II. Sorels Leben vor dem Marxismus
Georges Sorel wurde am 02.11.1847 in Cherbourg in der Normandie geboren. Er stammt aus einer alten, angesehenen katholischen Familie. Seine berufliche Laufbahn begann er als Ingenieur für Brücken- und Straßenbauwesen. 25 Jahre lang arbeitete er in Randgebieten Frankreichs, abgeschieden von der Gesellschaft und damit auch von jeglicher politischen Diskussion.
Umso erstaunlicher wirkt es, dass er 1882 seinen Abschied nahm, um sich den Sozialisten anzuschließen. Gemeinhin wird angenommen, dass dieser Umstand auf die Erfahrungen Sorels im Familienleben, insbesondere auf das Zusammenleben mit seiner Frau, zurückzuführen ist. Auf eine genaue Analyse seiner Beweggründe soll an dieser Stelle verzichtet werden, da sie für das Thema dieser Arbeit nicht relevant ist.
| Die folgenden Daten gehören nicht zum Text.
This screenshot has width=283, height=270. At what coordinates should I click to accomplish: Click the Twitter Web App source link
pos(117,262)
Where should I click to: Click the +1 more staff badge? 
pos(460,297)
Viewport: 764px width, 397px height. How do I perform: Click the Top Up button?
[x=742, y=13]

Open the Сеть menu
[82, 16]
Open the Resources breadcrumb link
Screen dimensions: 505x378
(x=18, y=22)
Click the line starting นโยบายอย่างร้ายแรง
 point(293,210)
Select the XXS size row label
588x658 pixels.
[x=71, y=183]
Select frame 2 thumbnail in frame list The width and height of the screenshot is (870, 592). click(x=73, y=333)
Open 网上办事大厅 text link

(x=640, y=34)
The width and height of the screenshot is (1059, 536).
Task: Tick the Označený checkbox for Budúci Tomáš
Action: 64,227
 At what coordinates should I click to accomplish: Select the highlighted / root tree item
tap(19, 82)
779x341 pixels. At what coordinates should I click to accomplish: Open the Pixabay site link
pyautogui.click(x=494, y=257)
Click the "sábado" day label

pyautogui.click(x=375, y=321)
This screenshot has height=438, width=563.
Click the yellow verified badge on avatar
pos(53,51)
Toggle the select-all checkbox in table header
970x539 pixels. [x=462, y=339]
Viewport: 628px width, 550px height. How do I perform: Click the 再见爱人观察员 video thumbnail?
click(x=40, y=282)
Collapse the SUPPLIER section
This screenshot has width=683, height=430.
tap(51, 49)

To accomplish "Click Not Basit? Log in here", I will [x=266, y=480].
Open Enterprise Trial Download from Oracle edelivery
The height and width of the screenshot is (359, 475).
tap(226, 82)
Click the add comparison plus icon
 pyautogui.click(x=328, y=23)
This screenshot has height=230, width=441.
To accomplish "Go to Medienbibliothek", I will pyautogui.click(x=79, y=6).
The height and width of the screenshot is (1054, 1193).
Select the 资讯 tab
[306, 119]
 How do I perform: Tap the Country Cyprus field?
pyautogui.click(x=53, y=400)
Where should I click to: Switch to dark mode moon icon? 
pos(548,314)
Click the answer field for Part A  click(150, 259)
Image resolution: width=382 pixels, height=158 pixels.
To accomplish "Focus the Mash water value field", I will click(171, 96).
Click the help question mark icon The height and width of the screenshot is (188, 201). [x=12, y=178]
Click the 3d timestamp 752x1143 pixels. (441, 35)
Dass Sorel durch seine politischen Schriften und kritischen Gesellschaftsanalysen später zu einer bedeutenden politischen Größe avancierte und einen solch starken Einfluss auf die westeuropäische Arbeiterbewegung nehmen konnte, erklärt sich aus den großen sozialen Spannungen der Zeit, in der Sorel sie schrieb.
III. Die Auseinandersetzung mit der marxistischen
Ideologie
Bei der Untersuchung der Auseinandersetzung Sorels mit dem Marxismus stellt sich zunächst die Frage, ob Sorel jemals tiefergehende Kenntnisse der marxistischen Ideologie besessen hat. Denn in seinen Werken bezeichnet er einige Ideen, die von ihm selbst stammen und mit dem Marxismus nichts gemein haben oder diesem sogar widersprechen, als marxistisch. Gleichzeitig lässt er große Teile der marxistischen Ideologie unbeachtet und meint daher an einigen Stellen, auf Lücken in der marxistischen Logik gestoßen zu sein, die zu füllen er als seine Aufgabe betrachtet.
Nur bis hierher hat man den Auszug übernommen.